Dr. Phan Minh Ngoc, senior credit research analyst at Bondcritic Ltd. in Singapore |
Since the end of 2020, the property market from the north to the south of Vietnam has become heated. However, due to the lack of a consistent, updated, and reliable set of property price indices, it is difficult to properly understand the level and scale of this property fever – if so one may call it – which is more than a decade removed from the most recent one.
Even so, anecdotes recount property prices rising sharply in many provinces and cities across the country, suggesting a property fever is already underway.

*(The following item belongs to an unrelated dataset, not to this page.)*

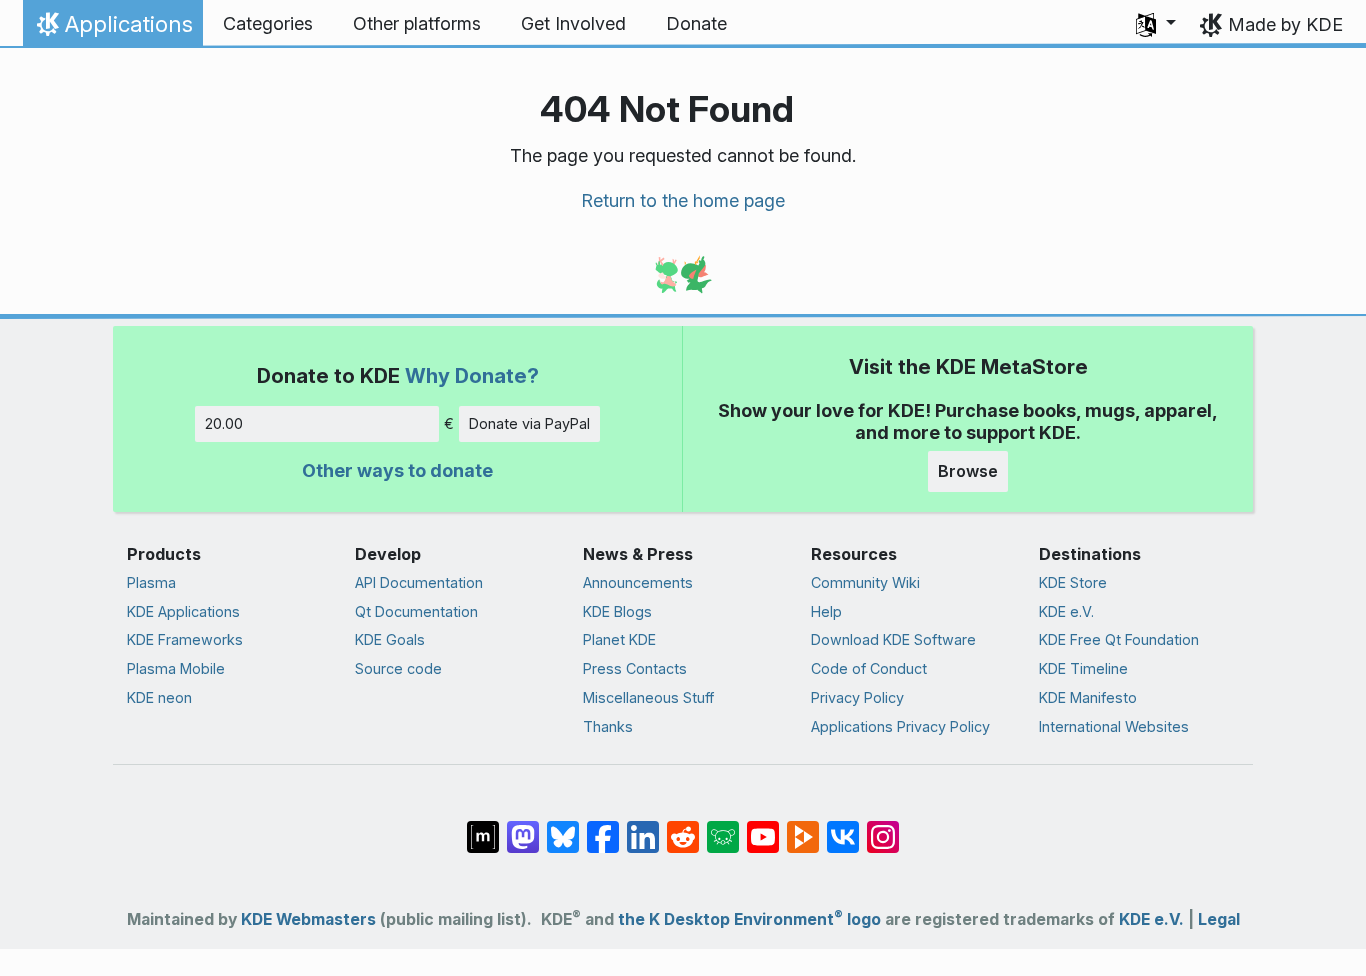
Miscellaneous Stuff (648, 697)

For example, in Hanoi, following information that the concerned authority will announce the Red River urban subdivision planning in June, land prices in most of the planned areas (about 11,000 hectares administered by 13 districts in Hanoi) have rallied sharply, up to 50 per cent in just two weeks, according to press reports.
In Ho Chi Minh City, a similar situation came about as the city is considering converting some rural districts into urban districts or cities in for 2021-2030. These rural districts are Can Gio, Binh Chanh, Cu Chi, Hoc Mon, and Nha Be.
Property prices tending to increase faster in localities with new land planning schemes has made many to believe that the new land planning is the source of the current property frenzy – but this is only partially true.
In fact, many provinces and cities, including those experiencing the ongoing property fever, have at times announced new land use planning in the past. For instance, Ho Chi Minh City over the last five years announced land use schemes for its rural and urban districts in 2016, 2017, 2019, and 2020. Nevertheless, such land use scheme announcements had not caused any noticeable spikes in land prices in the affected areas.
Thus, the current property fever could have been triggered by another factor that is decisive and unique from 2020. That would be interest rate cuts by the State Bank of Vietnam (SBV) to support the country’s economic recovery and growth amid the pandemic.
Current intrigue into land prices up and down the country are partially being triggered by interest rate cuts. Photo: Dung Minh |
In 2020, the SBV cut policy rates three times to a record low in more than two decades, and these low policy rates remain into 2021.
While there are no signs that the SBV will soon hike again its policy rates and, thus, short-term interest rates in Vietnam, the country’s 10-year treasury yield has rebounded, albeit moderately, from the low in mid-January 2021 in tandem with the rise of US treasury yield.
The rebound in Vietnam’s yield shows that the market expects long-term interest rates in Vietnam to go up. This has been happening not only in Vietnam but also in many other countries around the world.
Take Singapore as an example, where its 10-year treasury yield is also tracking closely its US counterpart. When asked about the impact of the rapid rise in US long-term interest rates in the city-state, Monetary Authority of Singapore chairman and senior minister Tharman Shanmugaratnam said, “Buyers (of property) should assume that interest rates will rise.”
Confronting such interest rate rise expectations, the SBV maintained that it aims to “create stability” for both deposit and lending rates for the coming time. This can be interpreted as if the SBV will continue to maintain interest rates at the current record low levels for a while.
If the SBV is determined and able to maintain interest rates at current low levels in the near future, this will have important implications for the current property fever. That is, the fever will continue to escalate, spread to other provinces and cities, and will last until the SBV reverses its policy stance and raises policy rates.
Meanwhile, being concerned over the economic and social consequences of the property fever, many experts based on experiences in dealing with property bubbles in regional countries such as Singapore and China have recommended a number of solutions that are not interest rate-related. These include heavily taxing the ownership of more than one property, increasing the minimum required time to hold a property before the owners can sell, and reducing maximum amounts of bank loans for second or subsequent properties.
However, the above-mentioned solutions will be difficult to apply in Vietnam in the next year or two. Specifically, a solution to cap loans for second or other properties will require banks to share data on the credit status of each customer, individual or institutional in the real estate sector via a centrally controlled data centre.
This is certainly unlikely in the near future, considering the legal and capacity limitations of the country’s banking system.
As for a taxation solution for second or subsequent properties, it has been actively discussed in the past many years but never seems to have been seriously considered.
Hence, the course of the current property fever will mainly be driven by the SBV’s monetary policy. However, it is worth mentioning that the SBV has recently referred to data of bank lending to the real estate sector, which did not spike sharply in the first quarter of 2021 compared to total bank lending to imply that low-interest credit is not the underlying cause of the property frenzy.
What the SBV did not discuss, however, is that the data on credit to the real estate sector may have been incomplete because many loans were provided for other purposes but still ended up in real estate.